──────── Page excerpt
Claim includes amounts paid out in dividends, advisory fees and losses incurred while the contractor was trading
KPMG is being sued for up to £1.3bn for its role as Carillion’s auditor in the lead up to the contractor’s collapse.
In legal action launched by the Official Receiver on behalf of creditors, it is alleged KPMG failed in its duties as auditor to spot misstatements in Carillion’s accounts.
Carillion, which was the country’s second biggest contractor, went into liquidation in January 2018.
The sum of the lawsuit’s claim represents the amount Carillion paid out in dividends, advisory fees and losses incurred while the group continued to trade.
Included in the claim are dividends of around £210m, professional fees of about £31m and trading losses of more than £1bn.
A spokesperson for the Official Receiver said: “The Official Receiver has taken this action in the interests of creditors who lost substantially in the liquidation. The decision is based on legal advice, which is that KPMG is answerable to Carillion’s creditors for a portion of their losses.”
────────────────
──────── Collected data
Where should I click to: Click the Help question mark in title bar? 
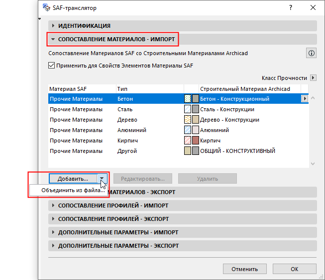tap(290, 7)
────────────────
_Task list_:
A) Rewrite the Carillion lawsuit article starting with "In legal action" and going on through "continued to trade.", swapping "contractor" for "builder".
B) Extend the article about KPMG being sued over its Carillion audit, picking up after its final sentence.

_Answers to the problems_:
A)
In legal action launched by the Official Receiver on behalf of creditors, it is alleged KPMG failed in its duties as auditor to spot misstatements in Carillion’s accounts.
Carillion, which was the country’s second biggest builder, went into liquidation in January 2018.
The sum of the lawsuit’s claim represents the amount Carillion paid out in dividends, advisory fees and losses incurred while the group continued to trade.

B)
It is claimed that the value of major long-term construction contracts was not properly accounted for.
These jobs include the Royal Liverpool Hospital, which is still not complete, work on the first phase of the Battersea Power Station redevelopment and the Aberdeen Western Peripheral Route road job.
In response, KPMG UK said: “We believe this claim is without merit and we will robustly defend the case. Responsibility for the failure of Carillion lies solely with the company’s board and management, who set the strategy and ran the business.”
The legal action on behalf of Carillion’s creditors is being led by Matthew Bunting of Quinn Emanuel Urquhart & Sullivan and has been filed at the Commercial Court of England and Wales.